[123] 05_Hive external partition table score4 operation

【123】

The operation of the external partition table score4, and explain why it is necessary to execute msck repair table score4 at the end

【answer】

- into the Hive environment

[hadoop@node03 ~]$ hive

 

- connect to db_hive database (the database has been created in advance: create database db_hive;)
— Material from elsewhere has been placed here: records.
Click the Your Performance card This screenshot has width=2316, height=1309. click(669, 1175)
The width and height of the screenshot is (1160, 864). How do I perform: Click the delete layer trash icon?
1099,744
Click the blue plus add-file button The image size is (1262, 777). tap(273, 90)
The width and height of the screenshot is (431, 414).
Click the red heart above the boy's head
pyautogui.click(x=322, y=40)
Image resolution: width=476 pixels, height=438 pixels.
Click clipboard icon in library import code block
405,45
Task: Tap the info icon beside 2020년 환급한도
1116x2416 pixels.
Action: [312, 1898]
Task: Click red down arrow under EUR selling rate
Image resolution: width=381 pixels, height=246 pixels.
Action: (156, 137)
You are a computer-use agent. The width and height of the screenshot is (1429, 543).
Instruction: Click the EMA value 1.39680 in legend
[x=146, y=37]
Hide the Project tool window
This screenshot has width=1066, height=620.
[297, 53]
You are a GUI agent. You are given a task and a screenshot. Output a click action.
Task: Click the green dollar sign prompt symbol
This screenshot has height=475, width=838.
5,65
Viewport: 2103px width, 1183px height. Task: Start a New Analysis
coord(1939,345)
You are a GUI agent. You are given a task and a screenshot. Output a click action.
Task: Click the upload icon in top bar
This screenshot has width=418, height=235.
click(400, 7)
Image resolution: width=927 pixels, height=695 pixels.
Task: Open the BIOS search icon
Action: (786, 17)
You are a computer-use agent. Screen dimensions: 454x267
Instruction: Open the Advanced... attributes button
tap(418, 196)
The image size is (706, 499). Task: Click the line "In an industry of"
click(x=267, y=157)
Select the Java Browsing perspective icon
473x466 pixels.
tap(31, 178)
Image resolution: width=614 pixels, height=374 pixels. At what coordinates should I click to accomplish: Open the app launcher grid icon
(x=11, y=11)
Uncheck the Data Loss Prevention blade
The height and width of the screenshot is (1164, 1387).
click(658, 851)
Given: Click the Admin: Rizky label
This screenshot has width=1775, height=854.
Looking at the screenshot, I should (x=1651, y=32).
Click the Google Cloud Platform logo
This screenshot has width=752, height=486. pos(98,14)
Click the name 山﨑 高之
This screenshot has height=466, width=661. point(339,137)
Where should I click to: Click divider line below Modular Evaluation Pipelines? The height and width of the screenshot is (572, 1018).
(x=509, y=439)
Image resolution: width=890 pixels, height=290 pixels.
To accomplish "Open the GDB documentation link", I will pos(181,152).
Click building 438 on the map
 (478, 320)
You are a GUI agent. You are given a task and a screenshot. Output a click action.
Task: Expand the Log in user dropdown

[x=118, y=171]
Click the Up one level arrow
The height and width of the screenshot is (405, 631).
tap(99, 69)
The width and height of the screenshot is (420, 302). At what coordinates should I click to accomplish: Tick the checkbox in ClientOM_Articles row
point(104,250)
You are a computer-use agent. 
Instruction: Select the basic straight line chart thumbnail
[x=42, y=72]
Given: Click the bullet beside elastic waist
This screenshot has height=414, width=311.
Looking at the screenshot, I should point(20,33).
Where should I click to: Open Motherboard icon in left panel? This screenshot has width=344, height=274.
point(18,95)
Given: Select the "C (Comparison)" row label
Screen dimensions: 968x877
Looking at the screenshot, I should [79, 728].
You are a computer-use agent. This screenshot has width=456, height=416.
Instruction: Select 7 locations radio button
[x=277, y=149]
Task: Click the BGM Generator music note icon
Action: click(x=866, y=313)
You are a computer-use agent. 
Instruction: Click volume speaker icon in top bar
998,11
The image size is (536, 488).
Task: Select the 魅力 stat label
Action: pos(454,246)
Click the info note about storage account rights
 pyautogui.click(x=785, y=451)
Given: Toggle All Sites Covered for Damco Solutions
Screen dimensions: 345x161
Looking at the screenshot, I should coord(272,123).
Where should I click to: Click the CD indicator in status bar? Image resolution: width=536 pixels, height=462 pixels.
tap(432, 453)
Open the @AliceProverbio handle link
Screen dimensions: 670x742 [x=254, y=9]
hive (default)> use db_hive;

 

- Create an external partition table score4

hive (db_hive)> create external table score4(s_id string, c_id string, s_score int) partitioned by (month string) row format delimited fields terminated by '\t';

 

- Check whether the external table table

hive (db_hive)> desc formatted db_hive.score;

- - upload score.csv files to node03 directory machine / app / hivedatas / under

- Create a folder

# mkdir -p /app/hivedatas/

# chown hadoo: hadoop / app / hivedatas

 

- upload files by uploading tool, after uploading check whether the hadoop user files, such authorization is not required Same as above

 

- Load local files to db_hive library score4 table

hive (db_hive)> load data local inpath '/app/hivedatas/score.csv' into table db_hive.score4 partition(month=202012);

 

- view table data (data is not important, you can make up some of their own, there may be a few lines)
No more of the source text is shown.